*What is being asked*:
The answer must consist of every line below that contains the word "computer".

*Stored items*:
####

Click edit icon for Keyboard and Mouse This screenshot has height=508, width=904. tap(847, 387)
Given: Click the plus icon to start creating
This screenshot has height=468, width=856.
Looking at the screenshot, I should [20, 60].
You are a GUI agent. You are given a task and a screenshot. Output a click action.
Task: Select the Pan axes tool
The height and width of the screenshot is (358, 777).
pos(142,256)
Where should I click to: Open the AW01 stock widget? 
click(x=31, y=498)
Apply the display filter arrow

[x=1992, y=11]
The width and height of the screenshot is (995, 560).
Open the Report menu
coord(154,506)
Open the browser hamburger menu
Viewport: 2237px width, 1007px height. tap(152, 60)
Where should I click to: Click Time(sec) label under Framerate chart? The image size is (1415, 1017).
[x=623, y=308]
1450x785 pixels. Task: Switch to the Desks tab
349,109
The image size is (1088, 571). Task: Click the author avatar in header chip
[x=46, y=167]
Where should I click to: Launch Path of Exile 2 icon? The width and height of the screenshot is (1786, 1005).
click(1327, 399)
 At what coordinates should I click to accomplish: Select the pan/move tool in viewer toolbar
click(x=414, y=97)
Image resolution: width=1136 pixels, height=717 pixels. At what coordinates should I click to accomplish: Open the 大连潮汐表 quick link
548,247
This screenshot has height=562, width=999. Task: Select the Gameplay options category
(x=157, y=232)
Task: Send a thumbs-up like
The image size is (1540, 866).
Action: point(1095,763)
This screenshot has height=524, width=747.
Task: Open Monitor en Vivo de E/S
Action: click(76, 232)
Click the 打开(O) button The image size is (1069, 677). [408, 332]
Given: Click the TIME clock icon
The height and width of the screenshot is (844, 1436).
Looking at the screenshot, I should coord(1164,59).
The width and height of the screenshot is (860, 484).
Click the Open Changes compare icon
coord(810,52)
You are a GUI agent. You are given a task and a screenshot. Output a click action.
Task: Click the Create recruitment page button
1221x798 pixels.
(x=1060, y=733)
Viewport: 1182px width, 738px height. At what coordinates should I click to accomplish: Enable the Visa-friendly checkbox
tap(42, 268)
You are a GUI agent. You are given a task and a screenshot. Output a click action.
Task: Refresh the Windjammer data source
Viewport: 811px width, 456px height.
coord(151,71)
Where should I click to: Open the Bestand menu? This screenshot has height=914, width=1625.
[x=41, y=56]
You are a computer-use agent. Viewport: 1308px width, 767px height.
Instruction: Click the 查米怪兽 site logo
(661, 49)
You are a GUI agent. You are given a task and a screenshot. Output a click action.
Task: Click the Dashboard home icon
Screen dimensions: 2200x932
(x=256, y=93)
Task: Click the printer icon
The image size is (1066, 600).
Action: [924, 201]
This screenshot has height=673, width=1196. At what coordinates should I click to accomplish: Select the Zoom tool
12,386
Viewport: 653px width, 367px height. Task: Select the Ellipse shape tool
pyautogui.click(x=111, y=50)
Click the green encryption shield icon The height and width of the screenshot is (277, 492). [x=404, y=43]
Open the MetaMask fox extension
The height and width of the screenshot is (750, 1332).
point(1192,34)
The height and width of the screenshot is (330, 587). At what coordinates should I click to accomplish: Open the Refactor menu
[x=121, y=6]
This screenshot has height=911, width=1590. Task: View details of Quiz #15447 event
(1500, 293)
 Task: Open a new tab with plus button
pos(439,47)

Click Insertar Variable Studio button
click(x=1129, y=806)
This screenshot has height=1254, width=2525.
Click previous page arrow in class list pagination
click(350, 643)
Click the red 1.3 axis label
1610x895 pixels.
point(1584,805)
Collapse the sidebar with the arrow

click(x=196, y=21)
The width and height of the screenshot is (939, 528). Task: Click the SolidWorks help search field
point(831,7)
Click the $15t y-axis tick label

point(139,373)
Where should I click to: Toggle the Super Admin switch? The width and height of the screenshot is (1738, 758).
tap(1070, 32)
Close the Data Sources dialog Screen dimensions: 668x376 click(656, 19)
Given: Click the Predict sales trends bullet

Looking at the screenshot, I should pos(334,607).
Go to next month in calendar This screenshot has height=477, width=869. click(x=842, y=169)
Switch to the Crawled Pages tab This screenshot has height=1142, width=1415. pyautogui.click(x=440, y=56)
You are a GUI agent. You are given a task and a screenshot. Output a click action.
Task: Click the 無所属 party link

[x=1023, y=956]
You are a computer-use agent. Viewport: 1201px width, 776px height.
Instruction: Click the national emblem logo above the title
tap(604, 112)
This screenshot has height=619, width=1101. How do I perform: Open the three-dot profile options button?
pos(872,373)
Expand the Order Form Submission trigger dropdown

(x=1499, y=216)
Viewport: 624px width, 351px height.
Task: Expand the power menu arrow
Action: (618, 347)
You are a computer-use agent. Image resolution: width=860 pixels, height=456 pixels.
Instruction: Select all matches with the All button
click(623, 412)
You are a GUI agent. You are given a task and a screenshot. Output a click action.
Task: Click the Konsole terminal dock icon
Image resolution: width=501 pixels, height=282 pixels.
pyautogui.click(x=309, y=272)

####

*Response below*:
You are a computer-use agent. Viewport: 1308px width, 767px height.
You are a computer-use agent. Viewport: 1201px width, 776px height.
You are a computer-use agent. Image resolution: width=860 pixels, height=456 pixels.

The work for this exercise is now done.